At Walnut Avenue School, Judy Grogan’s second-grade students are becoming ace birdwatchers and enthusiastic observers of the natural world with help of educational tools funded by a CFEE grant.

The grant funded binoculars, child-friendly bird guides, and new bird feeders for the school’s garden just outside the classroom window, enabling more detailed study of the birds and helping the students build their vocabulary for describing them.

“They used to say in the beginning of the year, those are ‘regular’ birds, or ‘plain’ birds. Now they know that there’s actually so many different names,” Grogan said.

The students hone their knowledge of bird species through in-class exercises and presentations. And they contribute their observations to Project FeederWatch, a nationwide effort by the Cornell Lab of Ornithology to track bird populations and the movement of species throughout the winter months.
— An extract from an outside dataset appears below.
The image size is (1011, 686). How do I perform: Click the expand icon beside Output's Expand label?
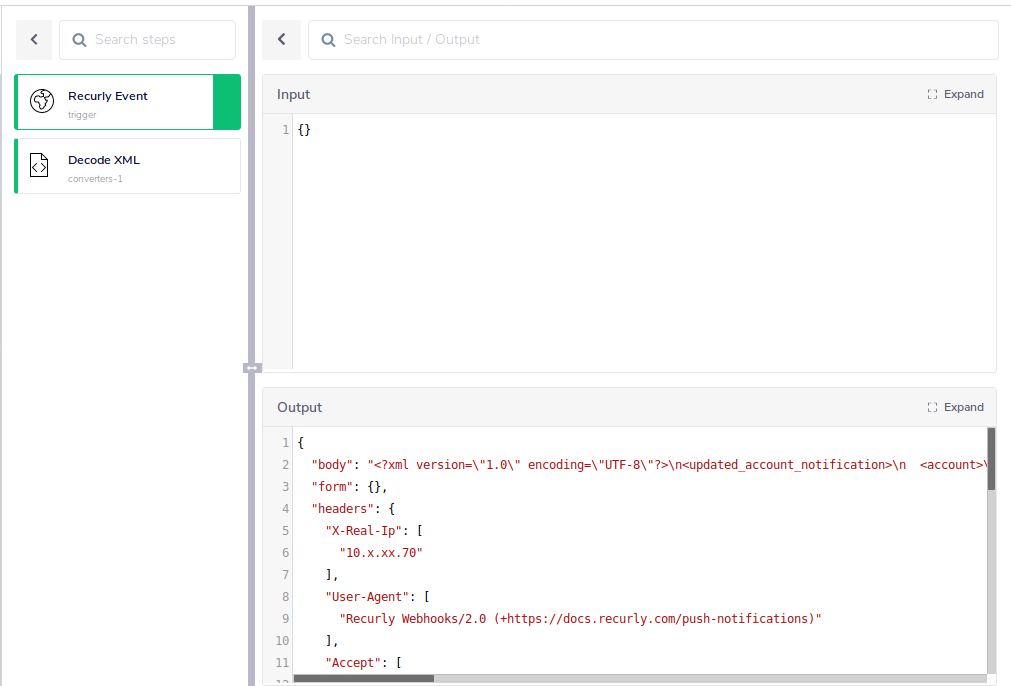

They regularly see at least 15 types of birds outside the classroom in the school’s garden, and the students excitedly talk about them together.

“They’re observing and discriminating between similar things and asking, ‘How can I tell them apart,’ which actually comes up a lot,” Grogan said. “It gets them reading the books about the birds, then they want to look at the guides. They want to learn more and more. They feel good—‘Look at all these species that I can identity myself.’”

On a test, 86 percent of her students could identify 12 or more bird species, whereas none of them could do that on a test taken before the grant kicked in.

“It’s just good to see them learning to look closely at nature,” Grogan said. “It gets them to be more observant in general of nature.”